:: Given passage ::

Submitted by / Abstract owner
Tünde Vörös

Authors
Mattias Juhász, Tamás Fleischer, Tünde Vörös, László Sándor Kerényi, Tünde Hajnal, Tamás Halmos

Short abstract
The paper presents theoretical problems concerning how the SUMP approach influences strategic indicators.

Abstract
The shift from supply-oriented approaches to a more demand-based one could be observed in the transport sector as well as in other sectors of the economy. Transport planning has gradually been shifted from ‘predict and provide’ to ‘aim and manage’ approach over the course of the last few decades. The latest manifestation of these changes was the introduction of the SUMP (Sustainable Urban Mobility Planning) concept around 2010. Central and Eastern-European urban regions are still learning the practice of comprehensive strategic transport planning in an attempt to develop their systems towards an integrated multimodal one. The regulation of EU funding has urged cities to take a step forward and develop their SUMP-conform mobility plans. The process raises many theoretical and practical questions from project appraisal to monitoring and evaluation.
Strategic transport planning has reached a new stage in the capital of Hungary with approving Balázs Mór Plan (BMT), the first SUMP based, complex mobility development plan of Budapest in 2014. Similarly, many other Hungarian cities (e.g. Eger, Szeged, Veszprem, Zalaegerszeg) have started their own SUMP processes. The main advantage of the development plan compared to its predecessors is the shift from exclusive transport planning (with focus on traffic and vehicles) to a more extensive ‘mobility planning’ approach with focus on people. The plan determines the strategic vision, objectives as well as intervention areas of transport policy until 2030. Budapest is now working on the second volume of the plan, a transport investment program based on the selection of potential projects considering social, economic and environmental aspects, and associating it to a monitoring and evaluation (M&E) system.

:::
:: Excerpted records ::

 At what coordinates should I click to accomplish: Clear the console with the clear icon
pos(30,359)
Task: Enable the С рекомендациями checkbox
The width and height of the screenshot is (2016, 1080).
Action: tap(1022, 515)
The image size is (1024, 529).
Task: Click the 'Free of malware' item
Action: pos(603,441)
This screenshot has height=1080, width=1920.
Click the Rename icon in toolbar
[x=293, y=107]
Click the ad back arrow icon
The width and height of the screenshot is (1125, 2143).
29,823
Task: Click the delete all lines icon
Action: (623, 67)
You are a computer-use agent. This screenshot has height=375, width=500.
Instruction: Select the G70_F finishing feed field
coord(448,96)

:::

Complete the following —
A - From the SUMP abstract, copy the passage starting at "Submitted by /" and ending at "influences strategic indicators.".
B - According to the SUMP abstract, in what year was the Balázs Mór Plan approved?
The items come from a different source than the SUMP abstract.

Full solutions —
A -
Submitted by / Abstract owner
Tünde Vörös

Authors
Mattias Juhász, Tamás Fleischer, Tünde Vörös, László Sándor Kerényi, Tünde Hajnal, Tamás Halmos

Short abstract
The paper presents theoretical problems concerning how the SUMP approach influences strategic indicators.

B - 2014